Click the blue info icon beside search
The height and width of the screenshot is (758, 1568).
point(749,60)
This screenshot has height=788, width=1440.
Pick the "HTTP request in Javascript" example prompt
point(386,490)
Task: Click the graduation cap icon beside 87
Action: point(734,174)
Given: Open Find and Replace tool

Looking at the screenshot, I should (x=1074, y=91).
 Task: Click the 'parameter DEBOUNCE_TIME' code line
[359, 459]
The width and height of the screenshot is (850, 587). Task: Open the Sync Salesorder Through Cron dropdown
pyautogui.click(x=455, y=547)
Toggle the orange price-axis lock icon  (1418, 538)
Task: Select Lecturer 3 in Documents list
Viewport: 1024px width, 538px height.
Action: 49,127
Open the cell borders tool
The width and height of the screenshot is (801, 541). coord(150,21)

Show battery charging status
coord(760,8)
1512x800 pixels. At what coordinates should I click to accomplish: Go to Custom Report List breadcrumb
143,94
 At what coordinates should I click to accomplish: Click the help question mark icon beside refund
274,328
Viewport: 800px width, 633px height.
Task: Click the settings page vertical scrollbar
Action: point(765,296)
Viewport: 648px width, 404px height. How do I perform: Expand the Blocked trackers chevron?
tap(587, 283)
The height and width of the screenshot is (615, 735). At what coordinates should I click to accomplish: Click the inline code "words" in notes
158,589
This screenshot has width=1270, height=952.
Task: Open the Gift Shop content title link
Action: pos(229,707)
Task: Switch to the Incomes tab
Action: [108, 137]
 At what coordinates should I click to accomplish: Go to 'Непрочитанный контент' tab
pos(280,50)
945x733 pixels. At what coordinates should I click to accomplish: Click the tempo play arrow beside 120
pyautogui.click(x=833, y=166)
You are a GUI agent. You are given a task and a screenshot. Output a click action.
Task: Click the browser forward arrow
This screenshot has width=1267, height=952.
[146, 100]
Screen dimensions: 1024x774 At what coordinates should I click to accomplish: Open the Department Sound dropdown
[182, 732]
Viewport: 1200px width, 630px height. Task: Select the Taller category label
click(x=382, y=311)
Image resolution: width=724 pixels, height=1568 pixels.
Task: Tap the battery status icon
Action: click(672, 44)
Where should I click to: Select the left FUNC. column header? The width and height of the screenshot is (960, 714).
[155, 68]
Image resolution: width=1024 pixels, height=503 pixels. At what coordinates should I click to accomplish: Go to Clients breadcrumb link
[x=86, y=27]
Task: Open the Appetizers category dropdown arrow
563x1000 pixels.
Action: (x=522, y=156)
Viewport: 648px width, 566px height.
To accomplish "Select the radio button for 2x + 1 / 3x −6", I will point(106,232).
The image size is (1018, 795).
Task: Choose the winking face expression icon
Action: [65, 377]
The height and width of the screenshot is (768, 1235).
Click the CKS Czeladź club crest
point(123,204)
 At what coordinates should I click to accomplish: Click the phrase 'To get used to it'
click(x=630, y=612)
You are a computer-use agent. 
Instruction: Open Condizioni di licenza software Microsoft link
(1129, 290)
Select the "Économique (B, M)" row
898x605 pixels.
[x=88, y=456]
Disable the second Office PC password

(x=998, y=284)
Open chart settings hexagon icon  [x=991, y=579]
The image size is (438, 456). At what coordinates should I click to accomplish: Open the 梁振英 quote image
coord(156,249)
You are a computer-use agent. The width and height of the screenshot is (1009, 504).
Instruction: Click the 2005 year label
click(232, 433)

-.-.-

● **What this task involves**: Reproduce, without alteration, the lines of the records beginning with the line that contains "The image size is (438, 456)." and continuing through the final line of the records.

● **Worked answer**:
The image size is (438, 456). At what coordinates should I click to accomplish: Open the 梁振英 quote image
coord(156,249)
You are a computer-use agent. The width and height of the screenshot is (1009, 504).
Instruction: Click the 2005 year label
click(232, 433)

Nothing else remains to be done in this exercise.